The International AIDS Vaccine Initiative's Capacity Building Activities in East Africa

Mural at the Uganda Virus Research Institute, Entebbe

Mural at the Uganda Virus Research Institute, Entebbe

Photo by Gavin Cochrane


The International AIDS Vaccine Initiative (IAVI) is one of a number of Product Development Partnerships created to bridge the gap between scientific and technological potential and the needs of low income populations in low and middle income countries (LMICs). Specifically IAVI is focused on creating a preventative vaccine for HIV/AIDS.

Whilst the remit of IAVI is to create new science, technology and products, its work necessarily involves a wide range of stakeholders and different constituencies in industrially developing and developed countries. Its capacity building activities relate to strengthening the ability to conduct clinical trials and are broad based, spanning scientific and technological capacity through to organisational, advocacy and broader development capabilities.

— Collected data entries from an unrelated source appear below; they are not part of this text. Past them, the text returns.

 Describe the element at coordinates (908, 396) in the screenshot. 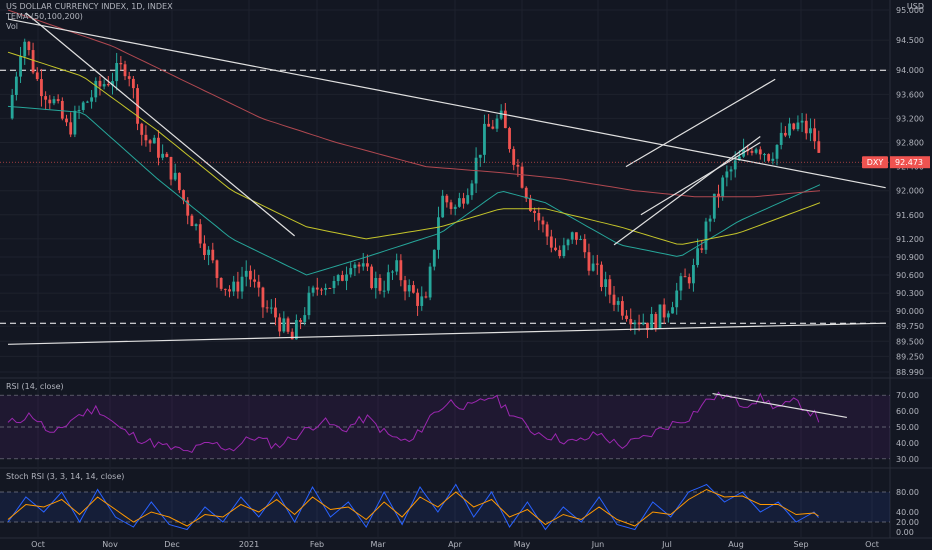

I see `rsi-tick-label: 70.00` at that location.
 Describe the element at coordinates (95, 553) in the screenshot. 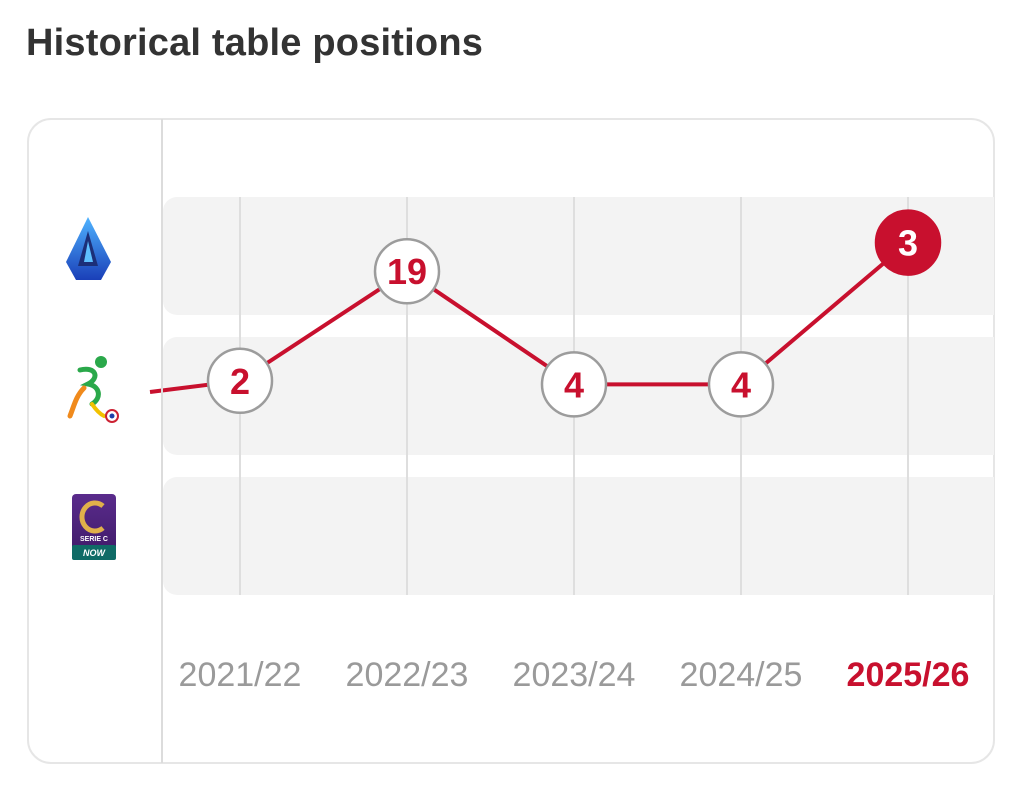

I see `serie-c-logo-now: NOW` at that location.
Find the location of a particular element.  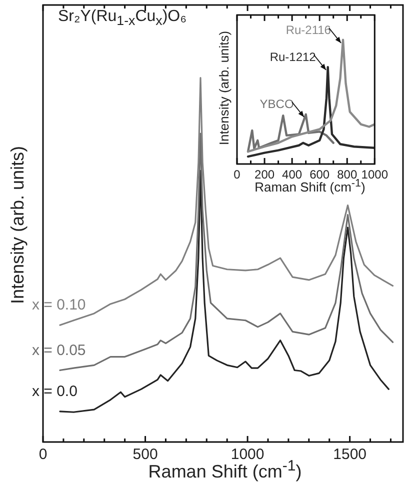

chart-title: Sr₂Y(Ru$_{1-x}$Cu$_{x}$)O₆ is located at coordinates (122, 18).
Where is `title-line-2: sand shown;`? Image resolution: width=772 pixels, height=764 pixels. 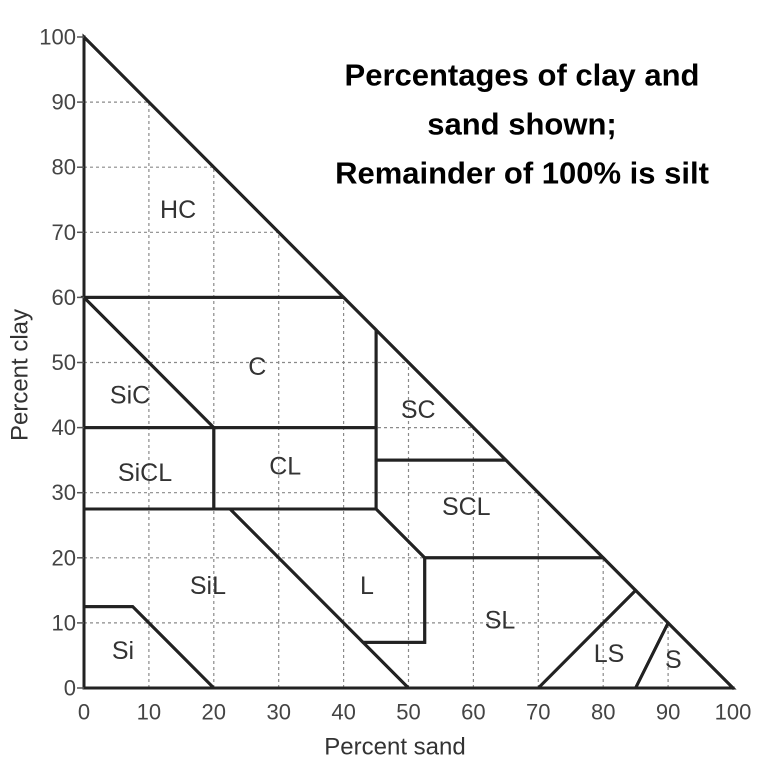
title-line-2: sand shown; is located at coordinates (522, 124).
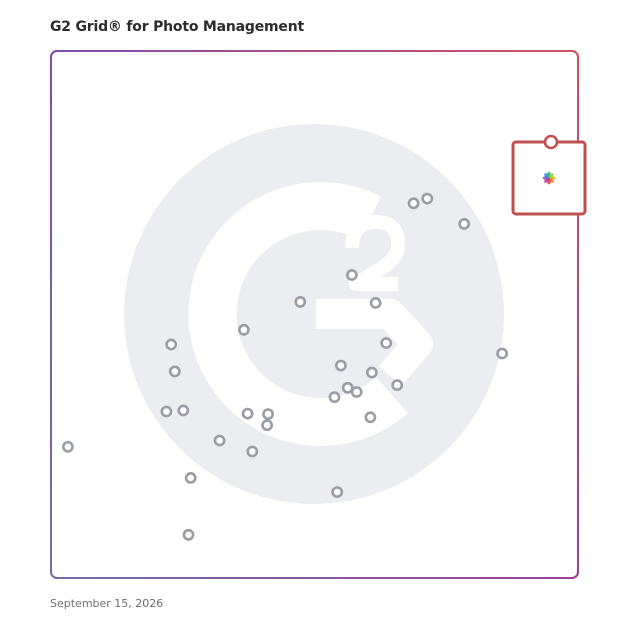 The width and height of the screenshot is (628, 628). Describe the element at coordinates (549, 178) in the screenshot. I see `photos-pinwheel-icon` at that location.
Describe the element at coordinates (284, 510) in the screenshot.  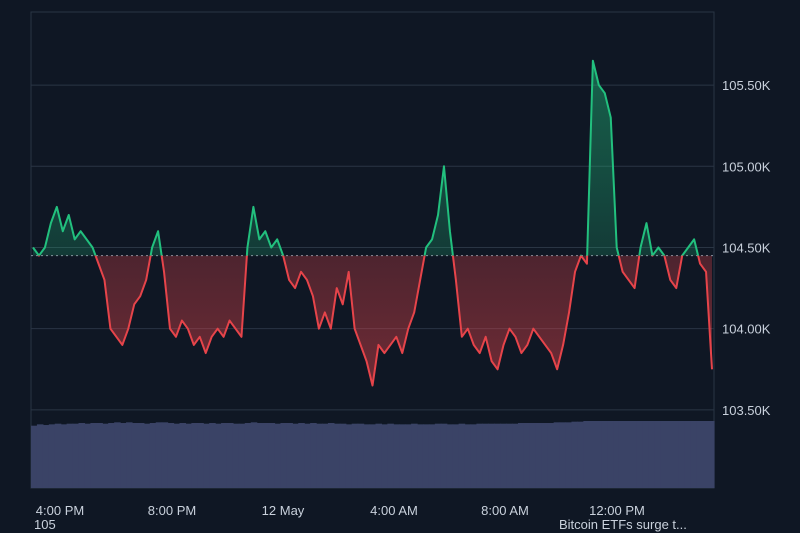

IAVI commissioned RAND Europe to evaluate its capacity building activities in East Africa (Uganda, Kenya, Rwanda). Specifically, the project's goals were to answer the following questions:

  1. What is IAVI’s implicit theory of change regarding capacity building? How has this changed over time? How does practice match up with this theory of change?
  2. What examples stand out with regards to research capacity building in Africa, specifically in the areas of scientific skills training, community engagement and policy level activities?
  3. Have IAVI’s capacity building activities fed into attempts to strengthen capacity in the healthcare and health research systems in the countries where they have worked?
  4. Is IAVI making particularly notable and important contributions to health innovation and research capacity which other organisations are not achieving?
  5. Are there specific communities and segments of society — such as MSM, fishing communities, or discordant couples — where IAVI’s work has led to significant improvements in policy and service delivery?


Since it began its operations in the region, IAVI has made a significant contribution to training interventions to support scientific excellence and good clinical practice and invested in infrastructure and laboratories at Clinical Research Centres in East Africa. Although clear challenges still exist with ensuring sustained investment, accessing marginalized populations and demonstrating progress in capacity building, the experiences of IAVI to date suggest that substantial progress is being made towards wider health systems strengthening in the region.